Among the Sun Belt, Curt Cignetti was not a popular guy, except in Harrisonburg, where he was regarded as a mixture of Tom Skerrit and Vince Lombardi. He was notoriously short with the press (though he generally made himself available). He was unabashedly convinced of his own infallibility. He was an SBC boogeyman who emerged from the FCS closet to terrorize opposing teams with suffocating defense and ballistic offense. Curt Cignetti wasn’t spending his time writing Hallmark Channel fan fiction. He was burying his opponents alive in an unmarked grave somewhere off the highway.
There’s this great scene in the 1933 version of The Invisible Man when Claud Rains threatens a character: “I shall kill you tomorrow night. I shall kill you even if you hide in the deepest cave of the Earth. At ten o’clock tomorrow night, I shall kill you!” That’s Curt Cignetti! He’s Claud Rains in The Invisible Man and nobody can stop him.
When Curt Cignetti left the Sun Belt, I was bummed.
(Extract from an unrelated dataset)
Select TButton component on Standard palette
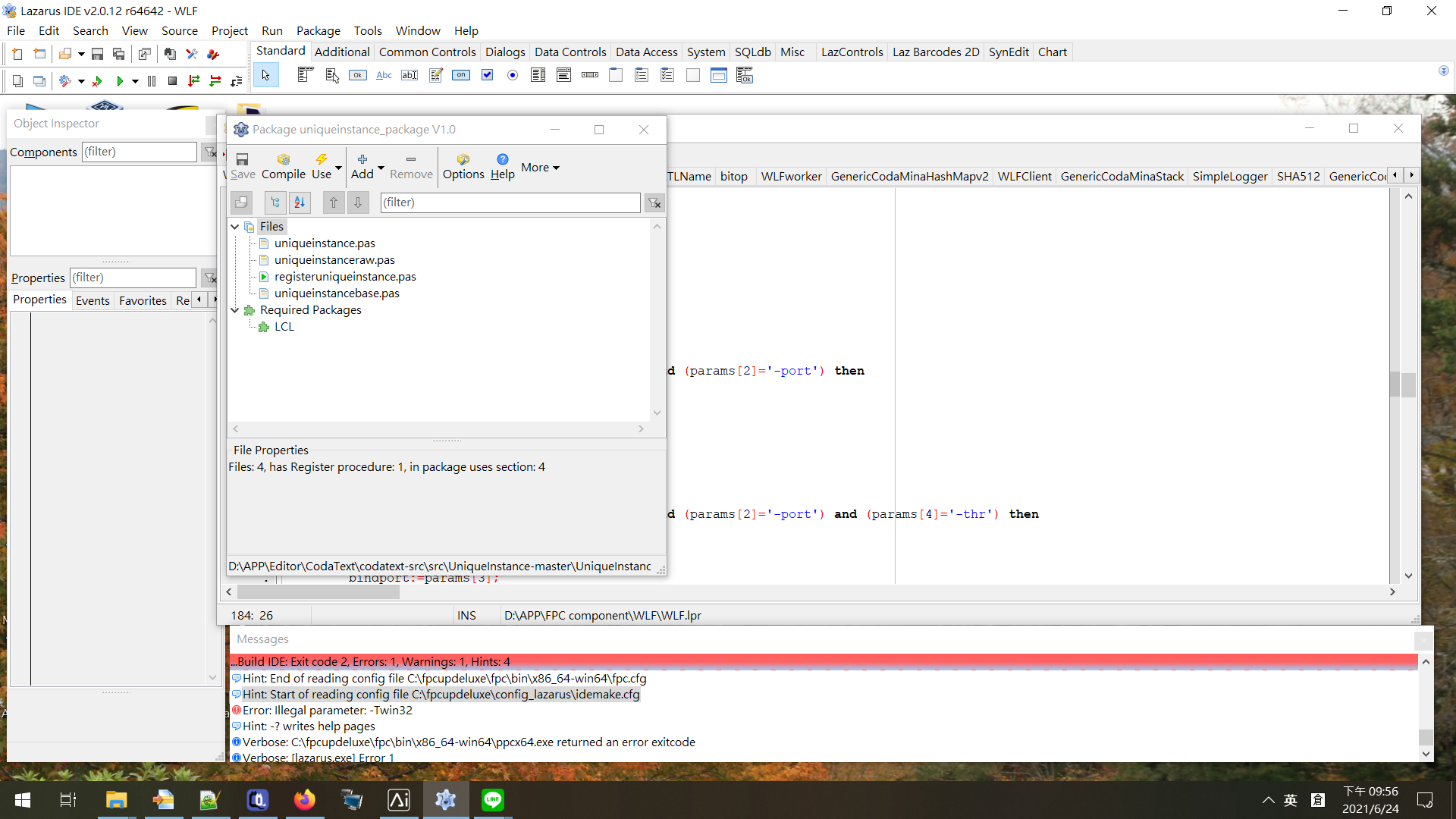 point(357,75)
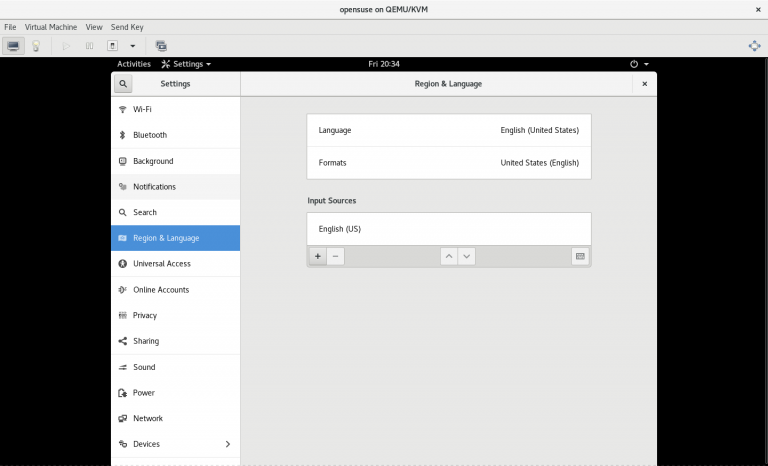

The Sun Belt had all kinds of coaches – high energy protein shakers, coach speak philosophers, arms-crossed disciplinarians, and aw shucks good ol’ boys, but only one Curt Cignetti, and now he was a Hoosier of all things. You don’t have to Google the guy. He’s Michael Douglas in “Basic Instinct,” dropping world-weary one liners while wearing cashmere sweaters in nightclubs. If you hire a guy to cut your grass, and that guy happens to be Curt Cignetti, your lawn will look so immaculate you won’t mind at all that he handed you the bill with utter contempt in his eyes. Google Curt Cignetti? You may as well ask Jeeves. Nobody really knows the man.
God bless, Curt Cignetti. The two years the Sun Belt had him is a carbon copy of what Indiana is experiencing now – nothing but dry observations, radioactive self assuredness, winning and championships. Don’t try to understand him. You may as well grab an Infinity Stone and explode. He sweats Stetson cologne and drives a spaceship he built himself. You will never meet another football coach like Curt Cignetti. It’s okay to feel shaken by this truth.